Um sargento da reserva da Polícia Militar da Bahia voltou a ser preso nesta terça-feira (13), em Salvador, durante uma operação do Ministério Público do Estado (MP-BA). O militar, que também atuava como professor, é investigado por suspeita de aliciar crianças e adolescentes em troca de benefícios de caráter assistencial.

A nova prisão ocorreu após a Justiça atender a um pedido liminar apresentado pelo Grupo de Atuação Especial Operacional de Segurança Pública (Geosp), do MP-BA. O investigado havia sido colocado em liberdade anteriormente por decisão judicial, mas voltou a ser custodiado diante do avanço das apurações.
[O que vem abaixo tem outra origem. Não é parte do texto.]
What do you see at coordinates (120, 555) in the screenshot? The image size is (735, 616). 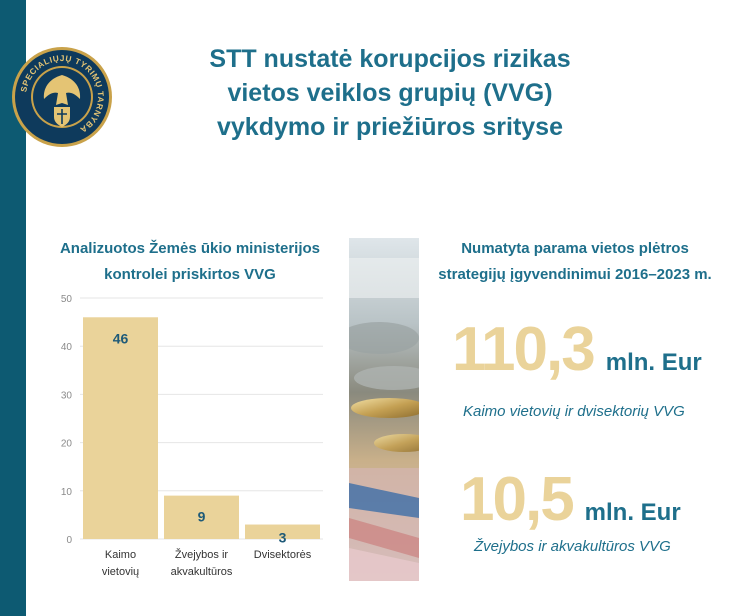 I see `x-category-label: Kaimo` at bounding box center [120, 555].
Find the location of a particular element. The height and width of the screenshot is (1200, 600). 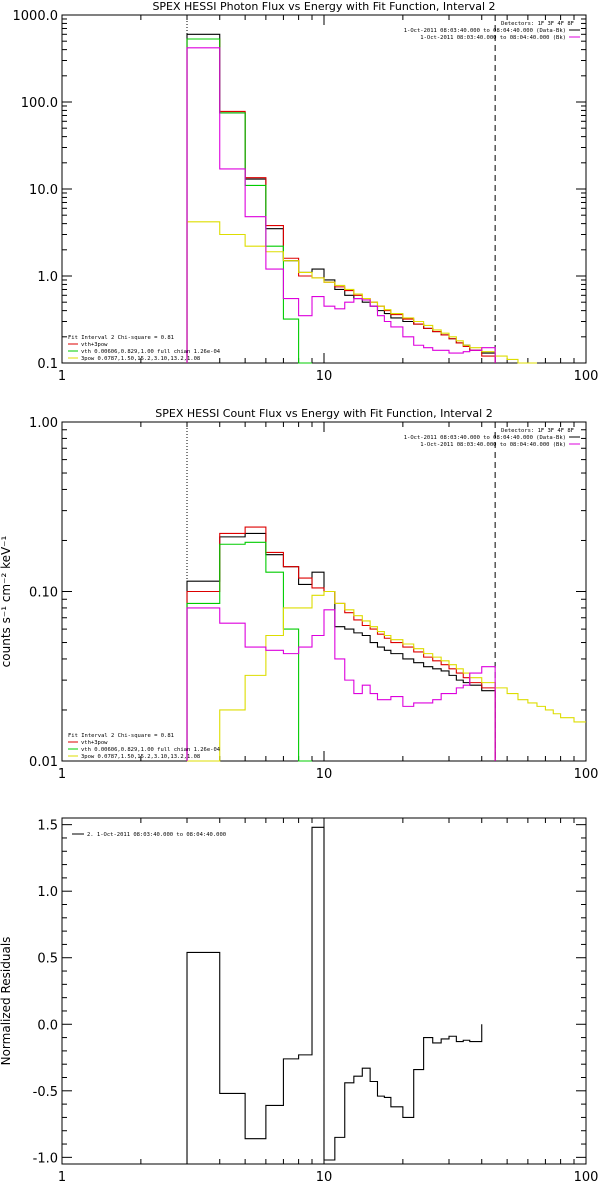

y-tick-label: 0.1 is located at coordinates (48, 364).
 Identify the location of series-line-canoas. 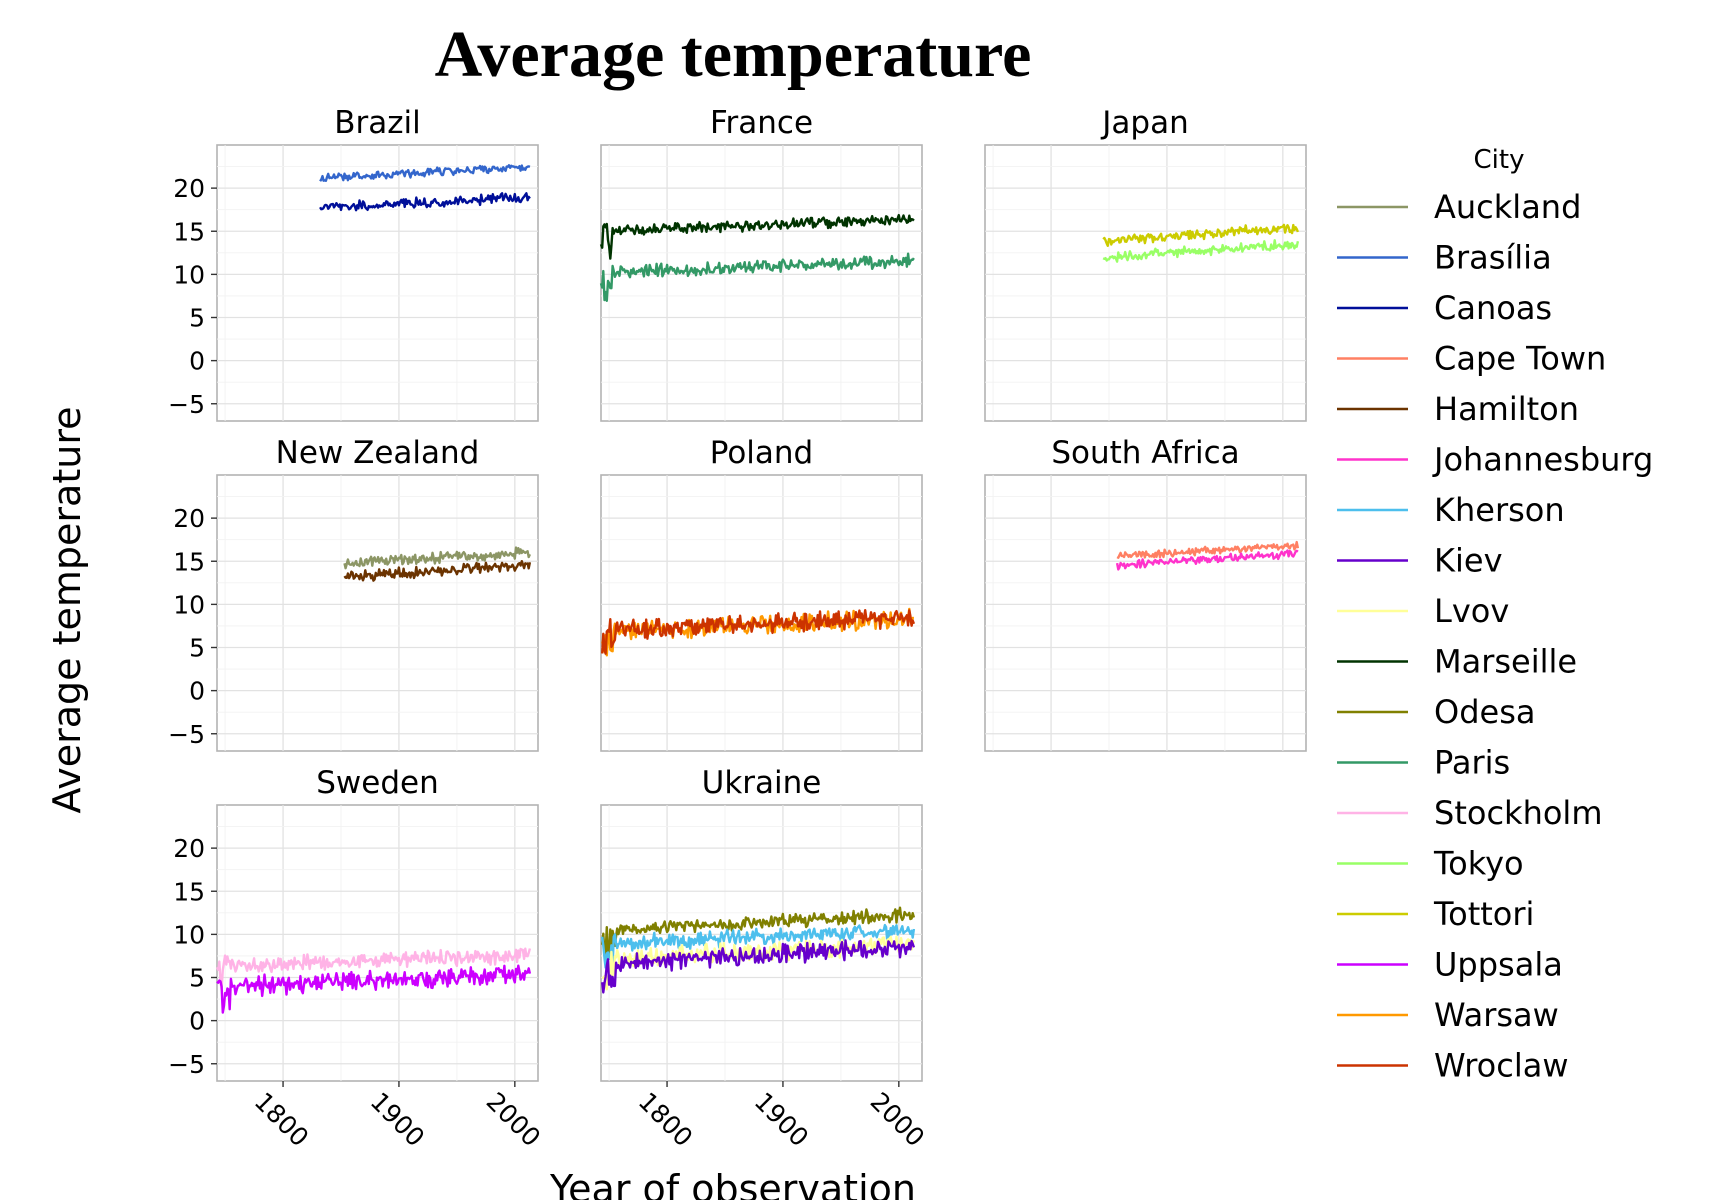
(425, 202).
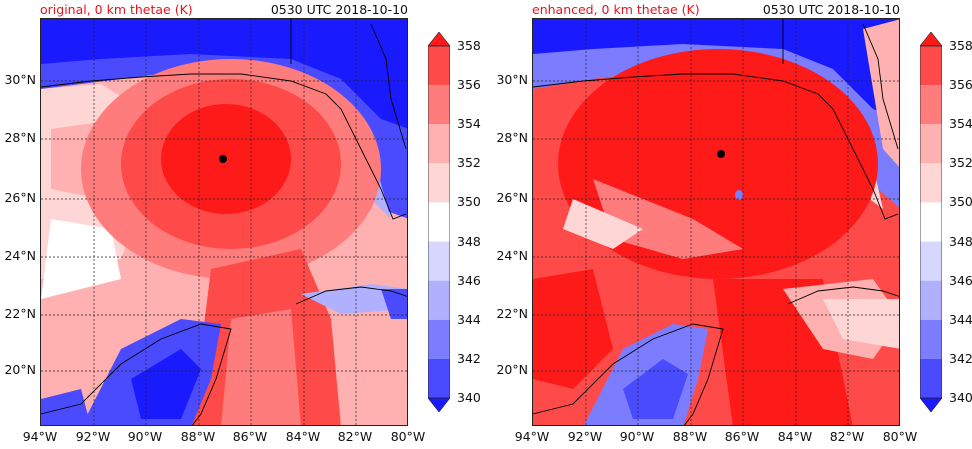 This screenshot has height=449, width=972. Describe the element at coordinates (116, 10) in the screenshot. I see `panel-title-label: original, 0 km thetae (K)` at that location.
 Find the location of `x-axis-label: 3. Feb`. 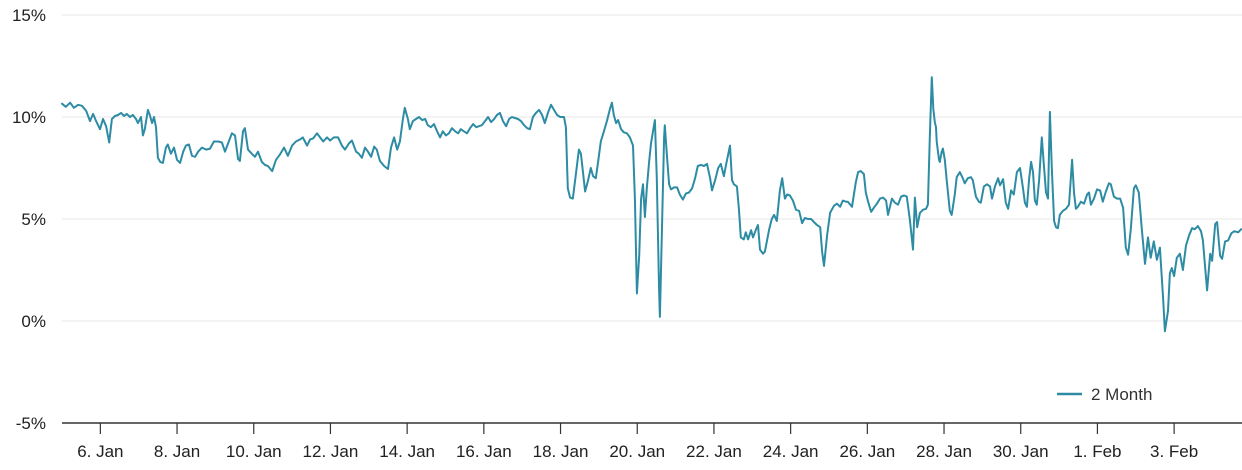

x-axis-label: 3. Feb is located at coordinates (1174, 452).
Segundo as investigações, o sargento exercia função de professor e tutor em unidades de ensino do município de Teodoro Sampaio e, de acordo com a polícia, utilizava sua posição de autoridade e confiança para se aproximar de menores entre 10 e 14 anos, todos em situação de vulnerabilidade social. As suspeitas indicam que as abordagens tinham finalidade sexual e eram associadas à promessa ou oferta de auxílios.

A primeira prisão ocorreu em junho de 2025, quando também foram cumpridos mandados de busca e apreensão contra o militar e um segundo investigado, apontado como possível colaborador na tentativa de ocultação de provas. Na ocasião, aparelhos celulares e outros dispositivos eletrônicos foram recolhidos para análise.

Até o momento, o MP-BA não divulgou o número de possíveis vítimas nem detalhes sobre os benefícios que teriam sido oferecidos. O órgão informou que as investigações seguem em curso, com foco na responsabilização penal dos envolvidos e na garantia de proteção integral às crianças e adolescentes eventualmente afetados.

Casos de suspeita de abuso ou exploração sexual contra menores podem ser denunciados de forma anônima pelo Disque 100, do Ministério dos Direitos Humanos, ou ao Ministério Público da Bahia, por meio do Disque 127, das Promotorias de Justiça, além dos canais digitais oficiais. O MP-BA reforça o alerta para que pais e responsáveis estejam atentos a mudanças de comportamento e às interações sociais de crianças e adolescentes, inclusive no ambiente virtual, acionando imediatamente a rede de proteção sempre que houver indícios de violência.